Sunday, 27 September 2015

Justice Sir Elijah Impey, first British judge to be dismissed

British Judge.

Try not to become a man of success, but rather try to become a man of value.
                                    .........  Albert Einstein

The law should be a shield for the weak and powerless, not a club for the powerful. 
           .........   Gov. Roy Barnes, 2004 Equal Justice Conference.
Judge of Supreme court, Ft.Williams, Kolkata, British India.Sir Elijah
British judge with a white wig and
Sir Elijah Impey ( June 1732 - October 1809) was born in a poor family at his father's house, Butterwick House, Hammersmith on 13 June 1732. As a Supreme Court Judge in Calcutta he got a name for himself and for his motherland and and found a permanent place in the hall of  British judicial history.  He took the honor of being the first chief justice of the Supreme Court of Judicature at Fort William, Calcutta (Kolkata) in Bengal, India, Chief Justice of the Sadr Diwani Adalat and MP for New Romney.  His parents were Elijah Impey and  Martha. Educated at Westminster School and later graduated from  Trinity College, Cambridge in 1752 with a  B.A and later  M.A  in 1759, his close friend was Warren Hastings, his school buddy,  and through out his life, he maintained a close contact with him. He was called to the bar at Lincoln's Inn on 23 November 1756On 18 January 1768,  he married  Mary, daughter of Sir John Reade of Shipton Court, Oxfordshire  and they had five sons. In 1772,  he was counsel for the East India Company before the House of Commons.
For various reasons, the Supreme court was established in 1773 in Calcutta to handle both civil and criminal cases, involving Indians as well as Europeans. Calcutta town was growing by leaps and bounds after the take over of Bengal and other regions by the East India Company. Correspondingly, the European population was also going up gradually. Impey was appointed the first chief justice, on the recommendation, it is believed, of Thurlow, the attorney-general. He was knighted  before leaving for India in April 1774 and  landed in Calcutta on 19th October.  Impey  was also the first British  judge, in the annals of the British Empire, ever impeached by the House of Commons  for his misconduct and miscarriage of  justice in the case of Maharajah Nand Kumar, who was not in the good books of Warren Hastings.For various reasons, Nand Kumar was at loggerheads with Hastings over certain polical issues and earned his ire.  Nand Kumar was faultily accused of cheating the estate of a rich  Indian widow. Because of poor trial on the part of the defense side and biased verdict pronounced by Impey, on 5 August 1775 Nand Kumar was publicly hanged. A simple case of retaliation or revenge by Hastings in cahoots with Judge Impey and others. As for Judge Impey, without forgetting the exalted position he was holding in the highest office of judicature, without using common sense and discretion, he blindly sided with  Warren Hastings, his high school pal to save his tarnished name. These two colorful and scandalous characters sullied the sanctity of the judicature, the highest office of the justice and it became a subject of  sensational debate in the House of Commons.

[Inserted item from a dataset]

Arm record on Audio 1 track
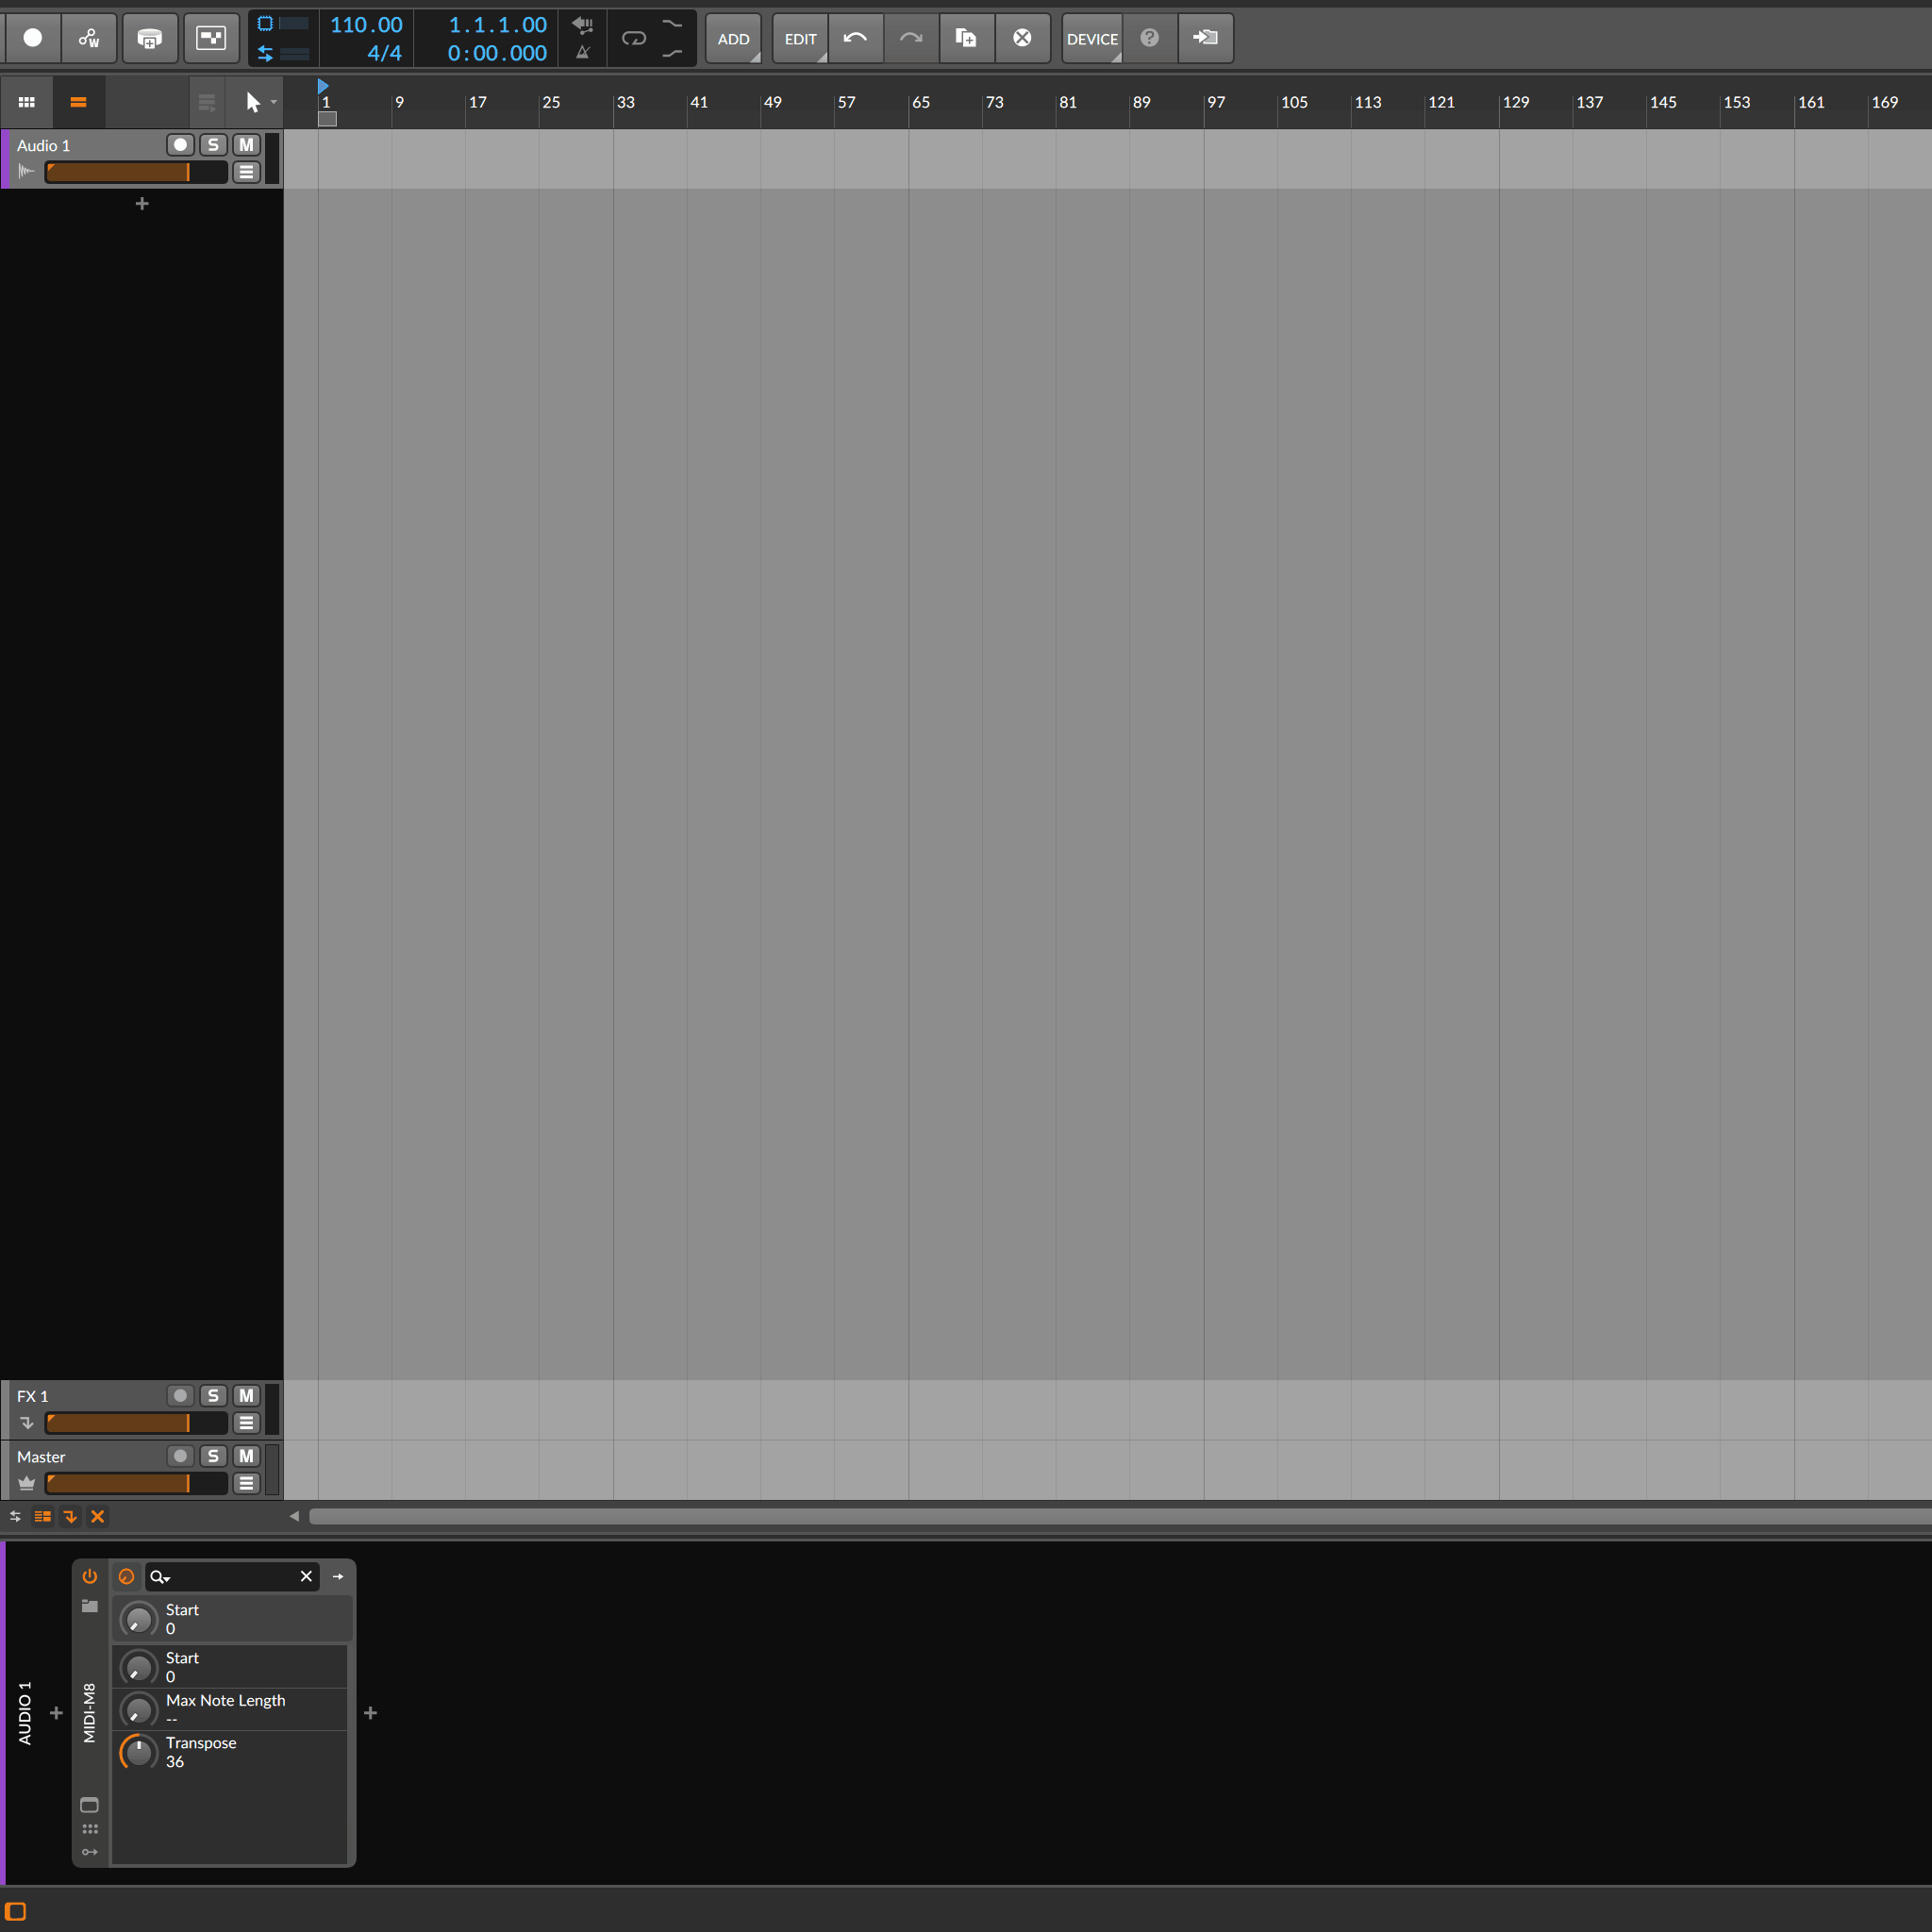Image resolution: width=1932 pixels, height=1932 pixels. (x=180, y=145)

This mistrial in a Calcutta Court and the callous attitude of the presiding judge, drew the attention of the British and Indian media and higher ups in England. Realizing the gravity of the situation and the enormity of  mistrial and its impact on the judiciary system in an English court in India, both Lord Macaulay and Lord Edmund Burke lost no time to bring the impeachment proceeding against Judge Impey and  Hastings, who abused their powerful positions. The former called it that it was a judicial murder. An innocent person was put to death in a hurry without a proper trial and 
there was no room for appeal.  Burke said, ''Their sanctioning the conduct  of Sir Elijah, would hold out this lesson to future
judges, ''Copy the conduct of Sir Elijah Impey, desert the strict line of  your duty, abandon your impartiality, mix political interests with your Judicial attentions, become instruments in the hands of government, and opposing power to right, instead of protecting the innocent take part with the guilty,''

Since Judge  Impey acted in collusion with Warren Hastings  by sending an innocent Indian to the gallows, both were impeached by the House of commons, London. It was a clear case of poor judgment and miscarriage of justice. A judge, who out to be a torch bearer of justice and fairness,  went completely against the norms of  judiciary system and indulged in unethical act.

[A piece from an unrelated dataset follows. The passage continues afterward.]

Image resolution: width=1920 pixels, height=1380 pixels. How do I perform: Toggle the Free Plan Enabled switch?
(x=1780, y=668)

In 1790 Impey was a member of  Parliament representing  New Romney constituency and spent the next seven years as an MP before retiring to New Wick Park near Brighton. He died there in 1809 and was buried in the family vault in Hammersmith, London.

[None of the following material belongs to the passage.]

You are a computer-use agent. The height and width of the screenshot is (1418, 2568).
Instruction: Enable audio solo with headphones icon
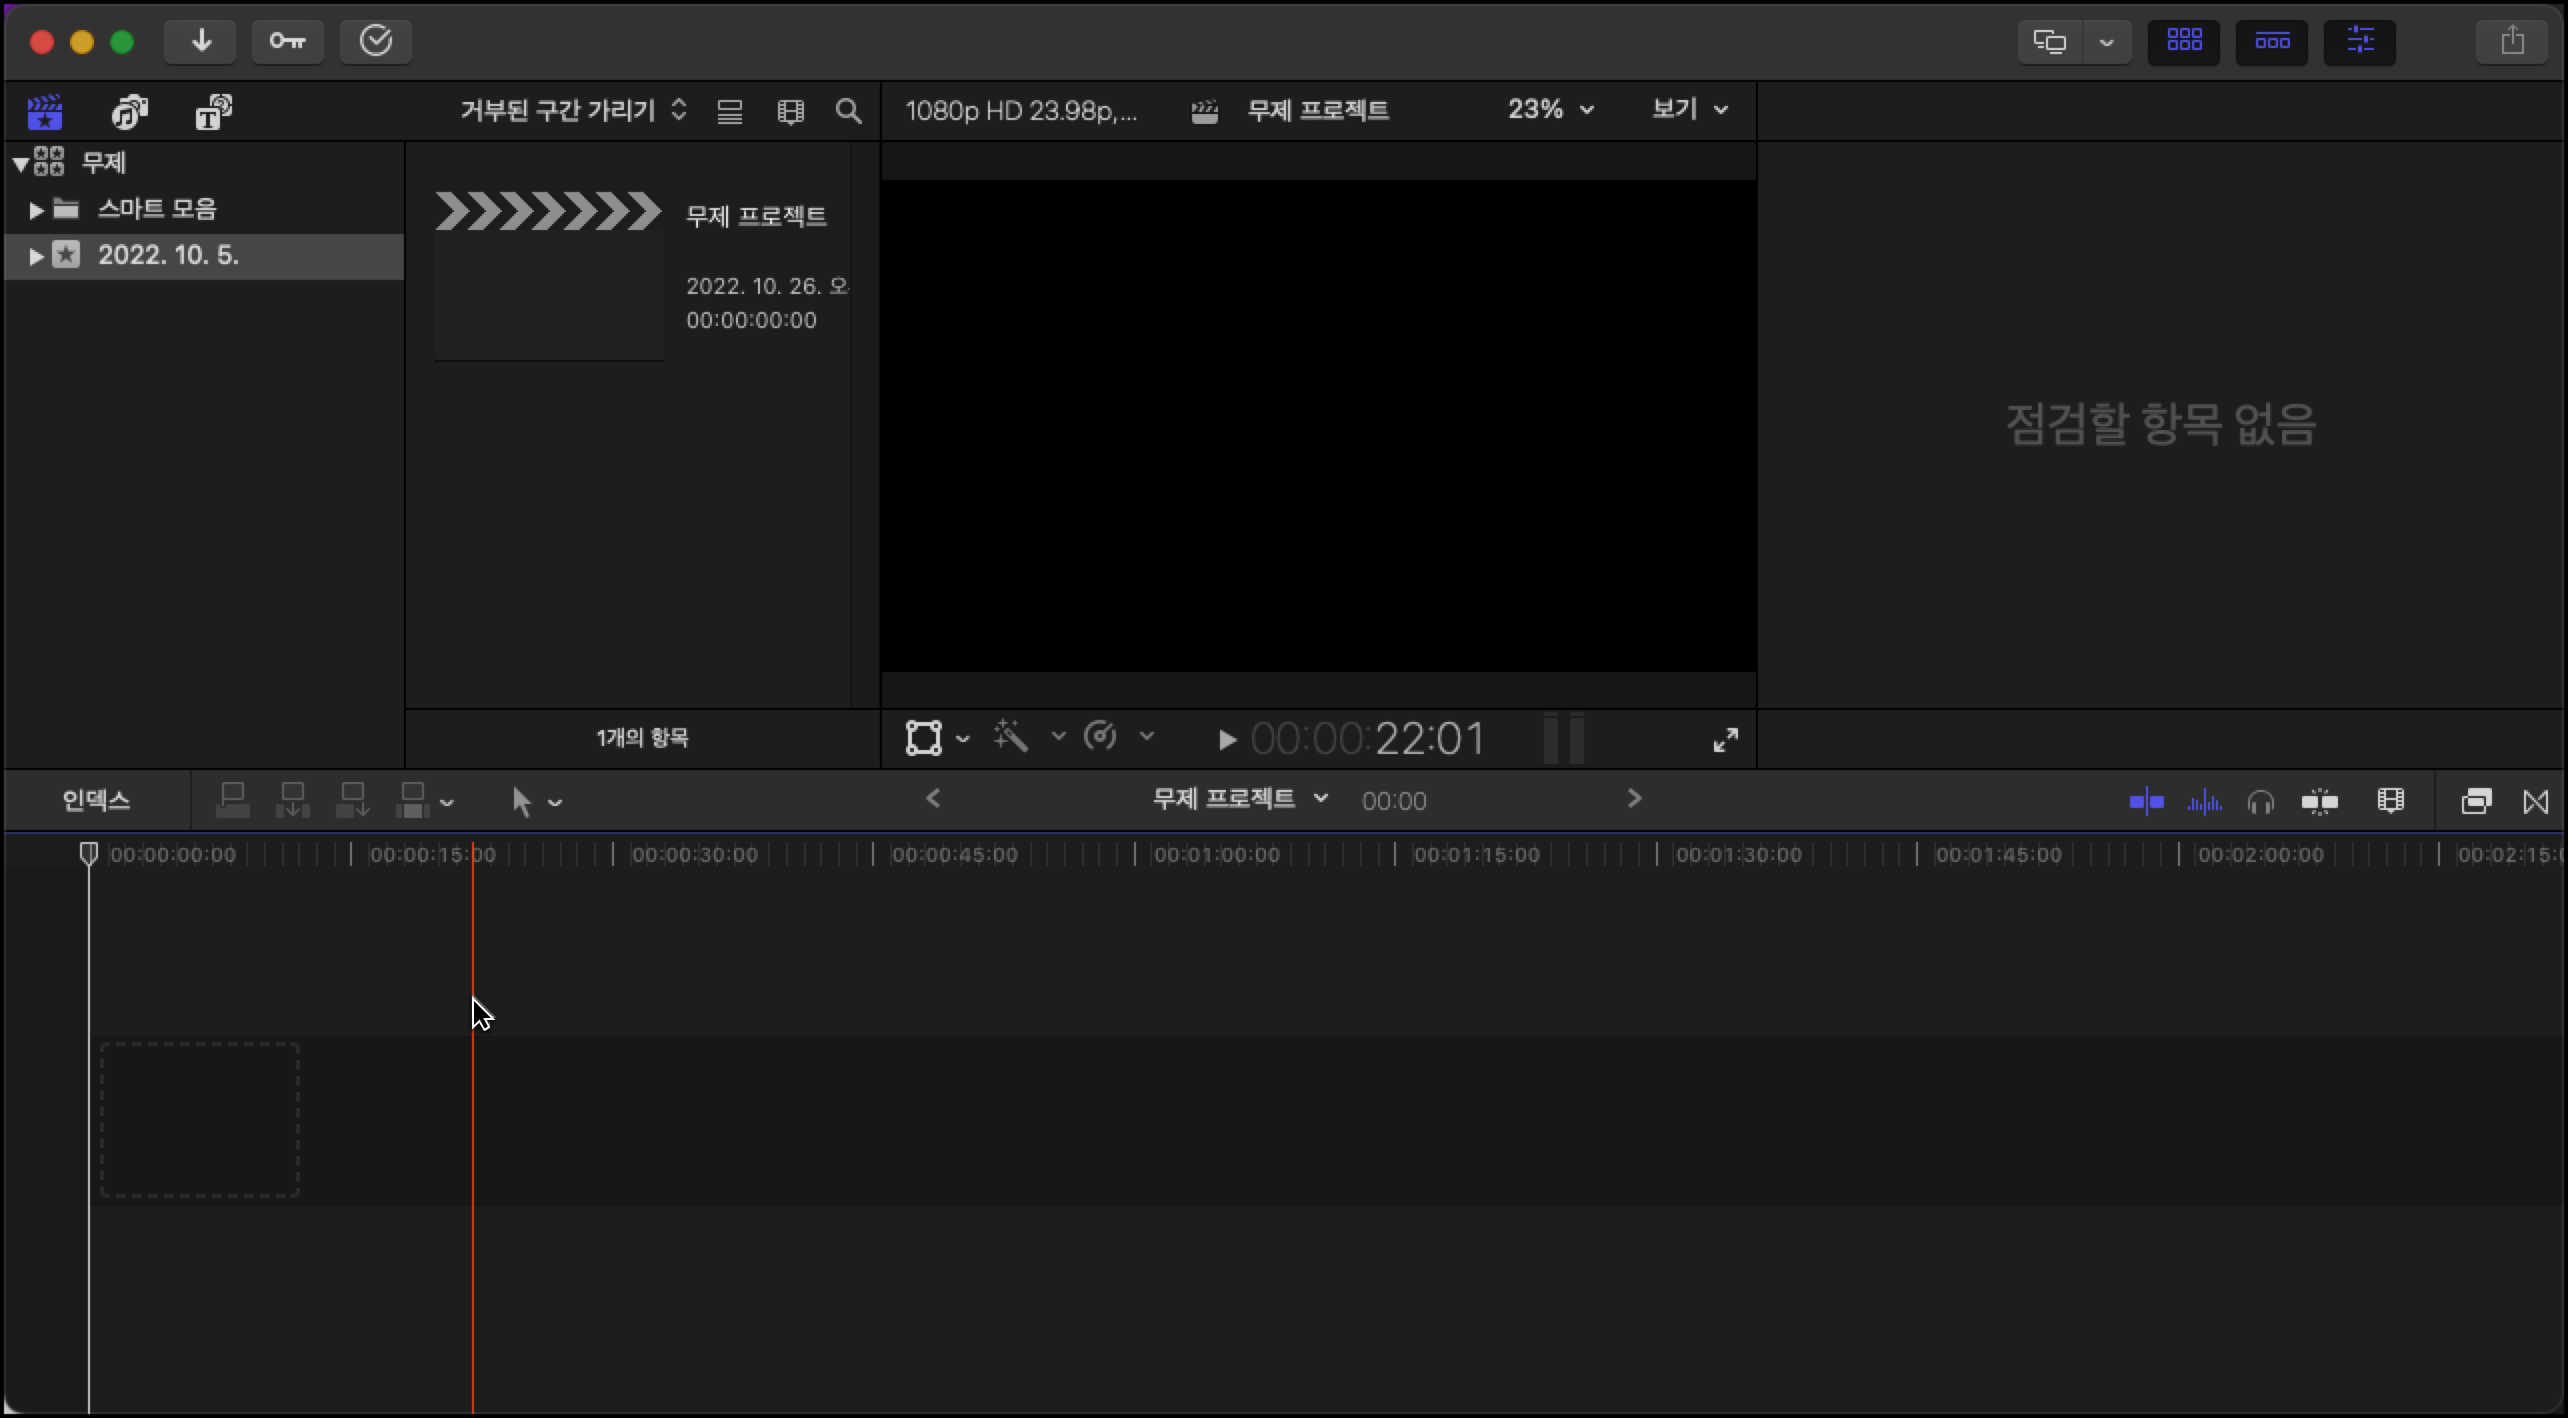point(2260,800)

 01. There are also portraits of Sir Elijah Impey in the High Court in Calcutta ( Kolkata ) and in the Queen Victoria Museum in Kolkata. There is also a plaque on the wall of the house once occupied by the Vansittart family in Kolkata, stating that he had once lived in the Vansittart Garden House.

02. In 1795 his application for a fellowship of the Royal Society was rejected.